» **Task requirements**
Transcribe the data that follows. Match it character for character.

» **Material for this task**

^^^^

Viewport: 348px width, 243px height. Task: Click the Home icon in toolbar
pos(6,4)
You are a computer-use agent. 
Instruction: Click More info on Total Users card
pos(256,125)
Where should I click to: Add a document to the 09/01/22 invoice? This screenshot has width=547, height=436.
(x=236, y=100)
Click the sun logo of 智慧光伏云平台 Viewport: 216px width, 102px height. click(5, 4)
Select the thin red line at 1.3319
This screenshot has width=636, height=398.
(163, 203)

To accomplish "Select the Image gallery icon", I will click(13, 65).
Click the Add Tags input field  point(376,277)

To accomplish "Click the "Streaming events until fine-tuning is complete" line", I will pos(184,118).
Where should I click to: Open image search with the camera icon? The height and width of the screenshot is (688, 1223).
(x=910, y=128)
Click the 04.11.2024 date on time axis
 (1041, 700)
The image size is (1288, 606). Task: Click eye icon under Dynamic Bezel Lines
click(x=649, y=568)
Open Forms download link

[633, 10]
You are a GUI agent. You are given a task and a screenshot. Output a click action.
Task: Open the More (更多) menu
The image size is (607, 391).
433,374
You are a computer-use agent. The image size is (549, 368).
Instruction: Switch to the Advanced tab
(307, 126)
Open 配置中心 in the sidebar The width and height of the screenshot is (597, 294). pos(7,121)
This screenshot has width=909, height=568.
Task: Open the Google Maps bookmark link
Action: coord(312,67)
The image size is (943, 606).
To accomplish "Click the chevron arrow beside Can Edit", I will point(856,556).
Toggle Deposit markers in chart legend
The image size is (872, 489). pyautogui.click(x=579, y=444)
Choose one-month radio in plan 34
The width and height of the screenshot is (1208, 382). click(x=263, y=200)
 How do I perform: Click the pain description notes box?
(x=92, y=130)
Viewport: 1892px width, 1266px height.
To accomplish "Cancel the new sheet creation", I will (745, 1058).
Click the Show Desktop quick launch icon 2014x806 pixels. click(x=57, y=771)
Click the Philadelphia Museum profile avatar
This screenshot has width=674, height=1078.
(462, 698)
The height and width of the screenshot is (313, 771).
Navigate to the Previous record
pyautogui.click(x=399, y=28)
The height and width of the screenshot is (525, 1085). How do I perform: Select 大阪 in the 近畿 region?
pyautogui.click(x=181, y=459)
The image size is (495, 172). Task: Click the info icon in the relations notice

^^^^

» **Your solution**
Viewport: 348px width, 243px height. Task: Click the Home icon in toolbar
pos(6,4)
You are a computer-use agent. 
Instruction: Click More info on Total Users card
pos(256,125)
Where should I click to: Add a document to the 09/01/22 invoice? This screenshot has width=547, height=436.
(x=236, y=100)
Click the sun logo of 智慧光伏云平台 Viewport: 216px width, 102px height. click(5, 4)
Select the thin red line at 1.3319
This screenshot has width=636, height=398.
(163, 203)

To accomplish "Select the Image gallery icon", I will click(13, 65).
Click the Add Tags input field  point(376,277)

To accomplish "Click the "Streaming events until fine-tuning is complete" line", I will pos(184,118).
Where should I click to: Open image search with the camera icon? The height and width of the screenshot is (688, 1223).
(x=910, y=128)
Click the 04.11.2024 date on time axis
 (1041, 700)
The image size is (1288, 606). Task: Click eye icon under Dynamic Bezel Lines
click(x=649, y=568)
Open Forms download link

[633, 10]
You are a GUI agent. You are given a task and a screenshot. Output a click action.
Task: Open the More (更多) menu
The image size is (607, 391).
433,374
You are a computer-use agent. The image size is (549, 368).
Instruction: Switch to the Advanced tab
(307, 126)
Open 配置中心 in the sidebar The width and height of the screenshot is (597, 294). pos(7,121)
This screenshot has width=909, height=568.
Task: Open the Google Maps bookmark link
Action: coord(312,67)
The image size is (943, 606).
To accomplish "Click the chevron arrow beside Can Edit", I will point(856,556).
Toggle Deposit markers in chart legend
The image size is (872, 489). pyautogui.click(x=579, y=444)
Choose one-month radio in plan 34
The width and height of the screenshot is (1208, 382). click(x=263, y=200)
 How do I perform: Click the pain description notes box?
(x=92, y=130)
Viewport: 1892px width, 1266px height.
To accomplish "Cancel the new sheet creation", I will (745, 1058).
Click the Show Desktop quick launch icon 2014x806 pixels. click(x=57, y=771)
Click the Philadelphia Museum profile avatar
This screenshot has width=674, height=1078.
(462, 698)
The height and width of the screenshot is (313, 771).
Navigate to the Previous record
pyautogui.click(x=399, y=28)
The height and width of the screenshot is (525, 1085). How do I perform: Select 大阪 in the 近畿 region?
pyautogui.click(x=181, y=459)
The image size is (495, 172). Task: Click the info icon in the relations notice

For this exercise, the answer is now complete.